Table([['Alice', 'Bob', 'Alice', 'Alice', 'Connie'], [119.99, 29.99, 10.00, 350.00, 5.29]], ['Customer', 'Bill']).group('Customer', np.sum).sort('Bill sum', descending=True)['Customer'][0]
transactions = Table() # Line 3.0
transactions['Customer'] = ['Alice', 'Bob', 'Alice', 'Alice', 'Connie'] # Line 3.1
transactions['Bill'] = [119.99, 29.99, 10.00, 350.00, 5.29] # Line 3.2
total_bill_per_customer = transactions.group('Customer', np.sum) # Line 3.3
customers_sorted_by_total_bill = total_bill_per_customer.sort('Bill sum', descending=True)['Customer'] # Line 3.4
top_customer = customers_sorted_by_total_bill[0] # Line 3.5
top_customer # Line 3.6
Many programs do hundreds (or millions) of different things, and it would be cumbersome to do this only using expressions. In this example, we are doing only one thing, using several steps. The first cell is concise, but it's very hard to read. In the second cell, we use assignment statements to break down the steps into things that are (hopefully) understandable.
An assignment statement is executed like other statements, but it always causes an effect on the world (recall that we called these side effects). That is subsequent statements will see the changes made by the assignment.
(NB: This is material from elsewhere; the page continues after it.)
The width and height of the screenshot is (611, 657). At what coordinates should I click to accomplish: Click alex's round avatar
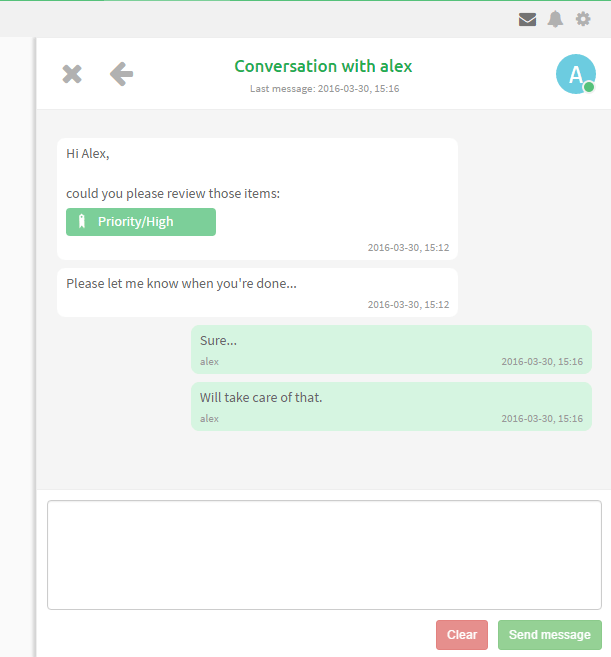point(575,74)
An assignment statement generally has two expressions separated by an equals sign. The expression on the right can be anything, but the expression on the left must be an "assignable thing". The simplest case is a name that has not been assigned to anything yet, like total_bill_per_customer
on line 3 above. Before line 3 is executed, it would be an error to refer to total_bill_per_customer
, but after line 3, that name can be used to refer to the table created by transactions.group('Customer', np.sum)
.
Assignment statements can also reassign existing names to something else:
number = 3
number = 4
number = number + 2
number
As a matter of code style, it is best to avoid this where possible, because it can make your code more confusing. (If everything is assigned only once, it's trivial to see what its value is when you read code. Otherwise you might need to hunt down all the assignments.) But occasionally it is useful, and sometimes it is necessary. We'll see examples of the latter when we cover iteration.
Lines 1 and 2 above are assignments to parts of an indexable thing. In this case, they add new columns to the transactions
Table associated with the strings "Customer" and "Bill", respectively. Generically, an indexing assignment looks like:
<expression with indexable value>[<expression>] = <expression>
The same pattern happens when we assign elements of a list or array:
my_list = [4, 5, "foo"]
my_list[0] = "bar"
Different indexable things can have different behavior when you set something in them. For example, Tables use string indexing instead of number indexing, and they are okay with adding new columns using indexing assignments (as we saw in lines 1 and 2) or with replacing existing columns with something else. If we want to change the customer names (say because we made a mistake the first time), we could do that by changing the whole "Customer" column:
transactions['Customer'] = ['Alice', 'Bob', 'Alice', 'Alice', 'Dora'] #
Lists, however, don't let us add new elements. We can only assign new things to the slots a list had when it was created:
my_list[2] = "baz" # Okay.
my_list[3] = "garply" # Error.
Note that it is possible to make an existing list longer using extend(), or to make a new, longer copy of the list with +
. You just can't do it with index assignment.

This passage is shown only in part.